At the end of an inference run on an audio vector of length \(n\), the network’s final output was a probability vector of length \(m\), where \(m = \left[ {\frac{n - L}{H}} \right] + 1\) , \(L\) being the spectrogram window length (212 samples) and \(H\) being the spectrogram hop size (12 samples), with each element corresponding to a spectrogram time bin.
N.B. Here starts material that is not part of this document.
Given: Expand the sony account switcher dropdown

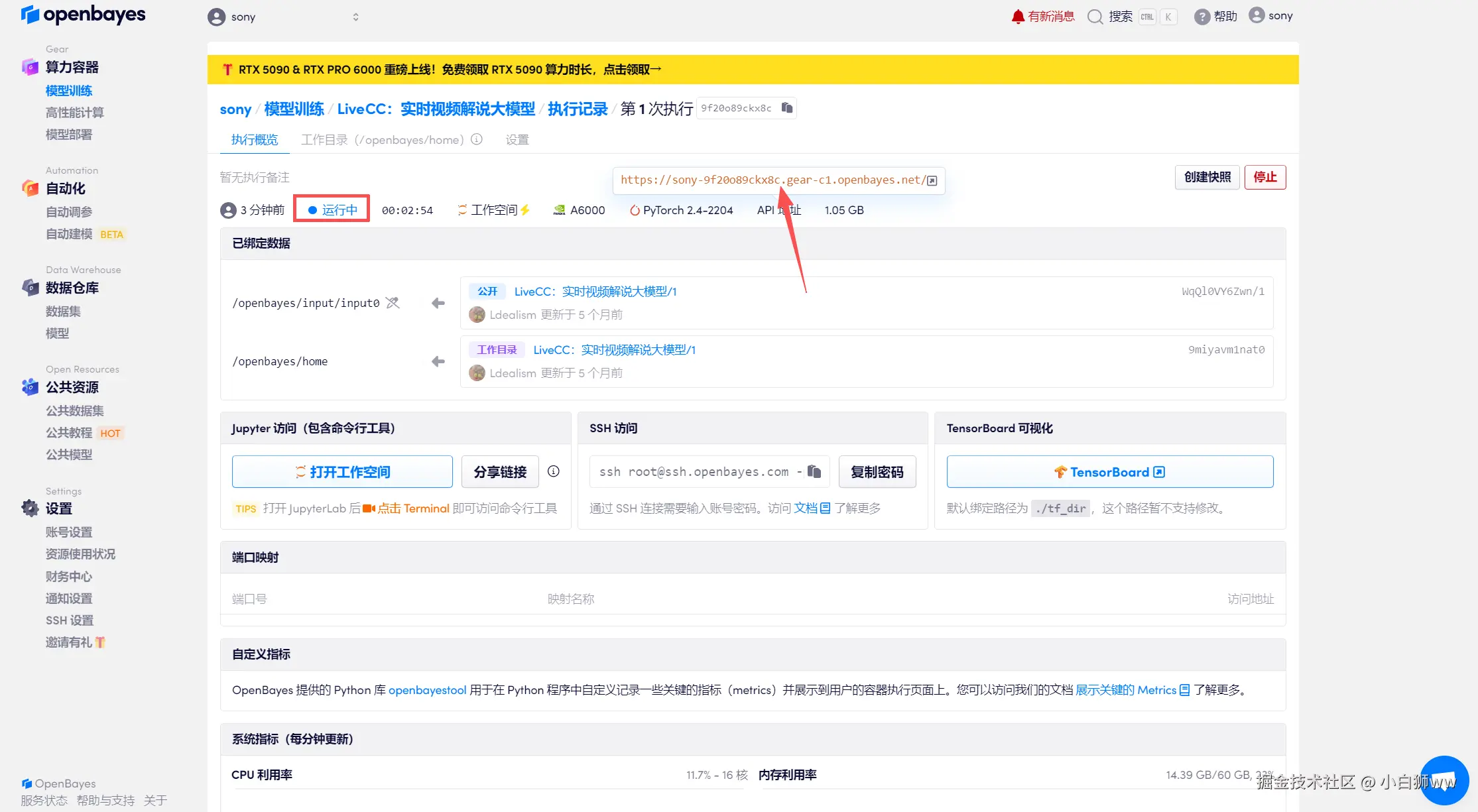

Probability post-processing

A post-processing function was written to convert the continuous vectors of probabilities returned by the network, which have continuous values between 0 and 1, into binary decisions and region-of-interest timestamps. The start and end points of discrete positive detections were determined from user-defined probability thresholds and detection-duration heuristics intended to filter out probability spikes that were likely to be false positives. Closely spaced, consecutive runs of high probability values that were likely part of the same detected call were merged. The complete set of post processing parameters are given in Table 8. The AT parameter was swept, and performance was evaluated for each value (see section "Experimental Conditions").

Table 8 Post-processing parameters.

Performance evaluation

After running the detector on test sets in each experimental condition, the results were compared to the ground truth annotations. Timestamps for detections were matched to ground truth annotation timestamps using the Hungarian algorithm for optimal assignment, whereby optimal one-to-one matching of a detection to a ground truth annotation minimized temporal mismatch. Matches were only considered valid if temporal mismatch was less than 30 s.

The numbers of true positives (TP), false positives (FP) and false negatives (FN) were counted, then performance metrics were calculated following standard definitions: \(precision = \frac{TP}{{TP + FP}}\), \(recall (aka. sensitivity)=\frac{TP}{TP+FN}\), and \(\begin{gathered} F1\,score = 2\;\left( {precision \cdot recall} \right) \hfill \\ /\left( {precision + recall} \right) \hfill \\ \end{gathered}\). The disagreements (FP’s and FN’s) were saved for further analysis.

Disagreement adjudication

The reference annotation logs used as ground truth were found to be unreliable (see section "Unreliable Ground Truth"). To resolve disagreements between the detector and the ground truth, an adjudication procedure was undertaken by an experienced analyst. Due to the substantial time involved in manual adjudication, this procedure was undertaken for only two of the eight experimental conditions – one for each call. Informal inspection of the disagreements prior to adjudication indicated that most of the disagreements were cases where the ground truth incorrectly ruled a true positive to be false. On this basis, we reasoned that the pre-adjudication recall scores might be relatively accurate, but that the precision scores might be artificially low, so the models with the highest recall scores were selected for adjudication. The analyst was familiar with both target whale songs and was provided with a simple GUI application to display spectrograms and record decisions. The spectrograms displayed to the analyst began 5 s before the detection timestamp and ended either 40 s from the detection start time, or at the detection end time, whichever was longer. To avoid bias, analyst was not permitted to know whether the displayed detections were false positives, false negatives, or true detections, and was not permitted to scroll forward or backward to gain additional temporal context. To evaluate the influence of chorus on the detector’s performance, the analyst was asked to respond to each disagreement with one of four options: “Discrete Call(s) Present”, “Chorus Present”, “Discrete Call(s) and Chorus Present” or “No Call(s) or Chorus Present”. Every single disagreement was adjudicated. The ABWZ disagreements consisted of 2821 false positives, and 376 false negatives for a total of 3,197 adjudication decisions. The CPBW consisted of 17,232 false positives and 141 false negatives, for a total of 17,373 adjudication decisions. Adjudication was performed in short sessions over a period of two months to minimise analyst fatigue. Fig. 16.

Fig. 16

The user interface for the adjudicator app. The spectrogram displayed shows ABWZ call chorus.